(Stored data)
--------

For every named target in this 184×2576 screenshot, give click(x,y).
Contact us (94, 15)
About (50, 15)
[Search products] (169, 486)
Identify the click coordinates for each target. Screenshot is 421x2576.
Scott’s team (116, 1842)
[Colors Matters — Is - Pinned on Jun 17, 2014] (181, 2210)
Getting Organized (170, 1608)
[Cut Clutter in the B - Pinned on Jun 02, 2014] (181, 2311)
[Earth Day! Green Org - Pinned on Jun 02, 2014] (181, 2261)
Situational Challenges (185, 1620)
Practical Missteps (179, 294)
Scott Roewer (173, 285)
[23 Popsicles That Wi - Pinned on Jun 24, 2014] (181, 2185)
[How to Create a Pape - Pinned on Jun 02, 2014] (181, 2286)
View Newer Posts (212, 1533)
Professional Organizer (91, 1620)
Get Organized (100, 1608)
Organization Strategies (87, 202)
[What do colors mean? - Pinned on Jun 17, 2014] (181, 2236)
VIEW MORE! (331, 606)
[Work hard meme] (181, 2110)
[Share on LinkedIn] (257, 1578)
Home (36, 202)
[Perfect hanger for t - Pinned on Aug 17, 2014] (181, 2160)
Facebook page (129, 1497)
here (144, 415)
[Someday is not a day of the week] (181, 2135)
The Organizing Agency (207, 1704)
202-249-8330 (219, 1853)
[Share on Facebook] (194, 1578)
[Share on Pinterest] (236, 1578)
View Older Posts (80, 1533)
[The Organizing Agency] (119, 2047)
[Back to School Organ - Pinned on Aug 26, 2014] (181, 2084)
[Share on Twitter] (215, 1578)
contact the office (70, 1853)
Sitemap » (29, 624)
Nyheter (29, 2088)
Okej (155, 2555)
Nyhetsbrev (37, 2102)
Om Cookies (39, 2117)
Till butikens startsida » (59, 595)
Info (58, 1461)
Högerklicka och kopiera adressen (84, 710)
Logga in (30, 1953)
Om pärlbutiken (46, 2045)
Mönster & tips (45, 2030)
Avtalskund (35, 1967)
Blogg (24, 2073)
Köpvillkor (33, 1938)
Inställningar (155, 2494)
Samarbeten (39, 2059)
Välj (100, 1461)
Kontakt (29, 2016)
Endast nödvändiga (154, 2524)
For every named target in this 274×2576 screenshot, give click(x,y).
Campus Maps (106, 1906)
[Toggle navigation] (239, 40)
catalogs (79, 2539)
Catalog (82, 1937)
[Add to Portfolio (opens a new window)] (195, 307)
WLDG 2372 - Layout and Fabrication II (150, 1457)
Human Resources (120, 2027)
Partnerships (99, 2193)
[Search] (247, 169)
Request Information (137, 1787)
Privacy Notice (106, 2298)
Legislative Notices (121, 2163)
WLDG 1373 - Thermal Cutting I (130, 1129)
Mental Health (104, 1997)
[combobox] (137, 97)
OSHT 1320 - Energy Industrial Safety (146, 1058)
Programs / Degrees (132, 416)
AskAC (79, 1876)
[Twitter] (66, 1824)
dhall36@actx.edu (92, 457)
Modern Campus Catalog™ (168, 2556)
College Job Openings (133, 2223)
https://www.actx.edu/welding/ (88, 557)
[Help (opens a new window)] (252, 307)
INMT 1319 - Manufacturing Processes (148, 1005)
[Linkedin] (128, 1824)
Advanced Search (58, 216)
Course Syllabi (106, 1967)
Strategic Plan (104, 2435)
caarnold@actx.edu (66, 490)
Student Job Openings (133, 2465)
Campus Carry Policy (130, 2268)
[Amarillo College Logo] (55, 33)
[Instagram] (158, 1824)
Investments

--------

**Task objective**
Output the entries above in their entirety, exactly as written.

**Reply to the exercise**
For every named target in this 184×2576 screenshot, give click(x,y).
Contact us (94, 15)
About (50, 15)
[Search products] (169, 486)
Identify the click coordinates for each target. Screenshot is 421x2576.
Scott’s team (116, 1842)
[Colors Matters — Is - Pinned on Jun 17, 2014] (181, 2210)
Getting Organized (170, 1608)
[Cut Clutter in the B - Pinned on Jun 02, 2014] (181, 2311)
[Earth Day! Green Org - Pinned on Jun 02, 2014] (181, 2261)
Situational Challenges (185, 1620)
Practical Missteps (179, 294)
Scott Roewer (173, 285)
[23 Popsicles That Wi - Pinned on Jun 24, 2014] (181, 2185)
[How to Create a Pape - Pinned on Jun 02, 2014] (181, 2286)
View Newer Posts (212, 1533)
Professional Organizer (91, 1620)
Get Organized (100, 1608)
Organization Strategies (87, 202)
[What do colors mean? - Pinned on Jun 17, 2014] (181, 2236)
VIEW MORE! (331, 606)
[Work hard meme] (181, 2110)
[Share on LinkedIn] (257, 1578)
Home (36, 202)
[Perfect hanger for t - Pinned on Aug 17, 2014] (181, 2160)
Facebook page (129, 1497)
here (144, 415)
[Someday is not a day of the week] (181, 2135)
The Organizing Agency (207, 1704)
202-249-8330 (219, 1853)
[Share on Facebook] (194, 1578)
[Share on Pinterest] (236, 1578)
View Older Posts (80, 1533)
[The Organizing Agency] (119, 2047)
[Back to School Organ - Pinned on Aug 26, 2014] (181, 2084)
[Share on Twitter] (215, 1578)
contact the office (70, 1853)
Sitemap » (29, 624)
Nyheter (29, 2088)
Okej (155, 2555)
Nyhetsbrev (37, 2102)
Om Cookies (39, 2117)
Till butikens startsida » (59, 595)
Info (58, 1461)
Högerklicka och kopiera adressen (84, 710)
Logga in (30, 1953)
Om pärlbutiken (46, 2045)
Mönster & tips (45, 2030)
Avtalskund (35, 1967)
Blogg (24, 2073)
Köpvillkor (33, 1938)
Inställningar (155, 2494)
Samarbeten (39, 2059)
Välj (100, 1461)
Kontakt (29, 2016)
Endast nödvändiga (154, 2524)
For every named target in this 274×2576 screenshot, give click(x,y).
Campus Maps (106, 1906)
[Toggle navigation] (239, 40)
catalogs (79, 2539)
Catalog (82, 1937)
[Add to Portfolio (opens a new window)] (195, 307)
WLDG 2372 - Layout and Fabrication II (150, 1457)
Human Resources (120, 2027)
Partnerships (99, 2193)
[Search] (247, 169)
Request Information (137, 1787)
Privacy Notice (106, 2298)
Legislative Notices (121, 2163)
WLDG 1373 - Thermal Cutting I (130, 1129)
Mental Health (104, 1997)
[combobox] (137, 97)
OSHT 1320 - Energy Industrial Safety (146, 1058)
Programs / Degrees (132, 416)
AskAC (79, 1876)
[Twitter] (66, 1824)
dhall36@actx.edu (92, 457)
Modern Campus Catalog™ (168, 2556)
College Job Openings (133, 2223)
https://www.actx.edu/welding/ (88, 557)
[Help (opens a new window)] (252, 307)
INMT 1319 - Manufacturing Processes (148, 1005)
[Linkedin] (128, 1824)
Advanced Search (58, 216)
Course Syllabi (106, 1967)
Strategic Plan (104, 2435)
caarnold@actx.edu (66, 490)
Student Job Openings (133, 2465)
Campus Carry Policy (130, 2268)
[Amarillo College Logo] (55, 33)
[Instagram] (158, 1824)
Investments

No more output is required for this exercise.